En effet, tout d'abord, occulter cette question, ou la mettre au second plan, est une façon de continuer à affirmer ce que les talibans nouvelle génération disent depuis quelque temps maintenant: le fait selon lequel ils seraient, d'abord et avant tout, des patriotes afghans soucieux de la situation dans leur pays, et pas des djihadistes transnationaux. Cela leur permet en fait de se différencier non seulement des extrémistes islamistes sunnites, mais aussi du couple Ghani-Abdullah: après tout, le gouvernement légal de Kaboul soutient la guerre saoudienne en Afghanistan, au nom de sa logique politique propre. Ce choix est sans doute la première grande erreur diplomatique du gouvernement Ghani: clairement les talibans, par leur propre attitude sur le sujet, prouvent qu'ils ne sont pas les pantins du royaume saoudien. Et en se ralliant aux Saoudiens, Kaboul donne aux talibans l'occasion inespérée de se présenter aux Iraniens comme une force politique afghane qui, aujourd'hui, ne suivra plus forcément les influences sunnites extrémistes venant de l'extérieur. Donc comme un partenaire potentiellement plus digne de confiance qu'un gouvernement afghan qui semble prêt à se rapprocher de toute force capable de l'aider à amener la paix sur un territoire national qu'il ne maîtrise pas dans son intégralité.

La diplomatie réaliste et intelligente des talibans, ainsi que leur politique d'apaisement et, même, de rapprochement avec les chiites afghans, n'est pas passée inaperçue à Téhéran. Un certain nombre de forces politiques iraniennes commencent à accepter la bonne foi, au moins temporaire, de cette nouvelle génération de talibans, quand cette dernière affirme qu'elle a bien compris l'importance de forger des liens amicaux et pacifiques avec leur environnement régional.

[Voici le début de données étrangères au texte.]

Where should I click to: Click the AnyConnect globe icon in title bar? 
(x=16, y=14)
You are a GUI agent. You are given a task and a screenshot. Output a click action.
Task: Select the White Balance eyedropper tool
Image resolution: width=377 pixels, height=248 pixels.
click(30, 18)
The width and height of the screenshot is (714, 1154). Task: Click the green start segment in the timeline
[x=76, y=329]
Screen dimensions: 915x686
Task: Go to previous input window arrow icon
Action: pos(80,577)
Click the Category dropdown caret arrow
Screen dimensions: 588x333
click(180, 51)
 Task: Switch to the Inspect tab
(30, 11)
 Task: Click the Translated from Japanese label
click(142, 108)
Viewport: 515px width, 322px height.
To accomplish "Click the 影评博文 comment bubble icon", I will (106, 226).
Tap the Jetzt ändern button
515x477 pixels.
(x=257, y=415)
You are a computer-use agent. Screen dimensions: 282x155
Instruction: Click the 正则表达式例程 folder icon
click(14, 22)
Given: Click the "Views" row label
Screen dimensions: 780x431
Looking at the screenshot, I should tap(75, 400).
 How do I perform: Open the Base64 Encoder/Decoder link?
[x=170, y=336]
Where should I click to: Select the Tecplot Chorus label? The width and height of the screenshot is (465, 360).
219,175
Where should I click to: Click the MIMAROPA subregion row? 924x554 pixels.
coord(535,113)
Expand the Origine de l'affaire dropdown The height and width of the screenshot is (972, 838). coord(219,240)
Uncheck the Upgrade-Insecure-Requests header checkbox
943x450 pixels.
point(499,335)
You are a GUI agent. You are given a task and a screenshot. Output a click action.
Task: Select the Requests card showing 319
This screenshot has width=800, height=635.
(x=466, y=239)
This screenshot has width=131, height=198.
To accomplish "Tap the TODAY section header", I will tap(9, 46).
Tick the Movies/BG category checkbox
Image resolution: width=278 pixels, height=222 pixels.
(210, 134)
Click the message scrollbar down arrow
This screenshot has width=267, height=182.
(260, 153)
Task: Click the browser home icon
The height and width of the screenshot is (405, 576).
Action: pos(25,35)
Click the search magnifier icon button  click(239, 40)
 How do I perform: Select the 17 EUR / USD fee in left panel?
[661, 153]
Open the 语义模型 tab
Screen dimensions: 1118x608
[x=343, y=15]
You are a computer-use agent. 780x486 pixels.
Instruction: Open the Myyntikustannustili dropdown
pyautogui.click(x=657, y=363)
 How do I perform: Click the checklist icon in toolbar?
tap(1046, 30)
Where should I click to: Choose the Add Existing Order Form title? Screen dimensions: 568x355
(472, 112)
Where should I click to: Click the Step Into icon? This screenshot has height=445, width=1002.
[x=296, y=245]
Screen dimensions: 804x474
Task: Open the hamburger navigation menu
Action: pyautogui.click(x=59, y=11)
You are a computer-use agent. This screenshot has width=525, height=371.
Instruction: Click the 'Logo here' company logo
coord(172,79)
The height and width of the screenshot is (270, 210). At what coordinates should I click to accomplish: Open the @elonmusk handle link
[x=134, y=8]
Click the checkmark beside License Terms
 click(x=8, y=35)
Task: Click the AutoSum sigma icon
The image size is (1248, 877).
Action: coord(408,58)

C'est ce qui explique les rumeurs récentes d'alliance Iran-talibans, forcément exagérées, bien plus complexes que ce que les médias ou les géopoliticiens de comptoir ont pu en dire ces derniers jours. Mais ce sujet est assez complexe pour nécessiter un développement plus poussé, qui sera mené dans la prochaine Chronique d'Asie du Sud Ouest.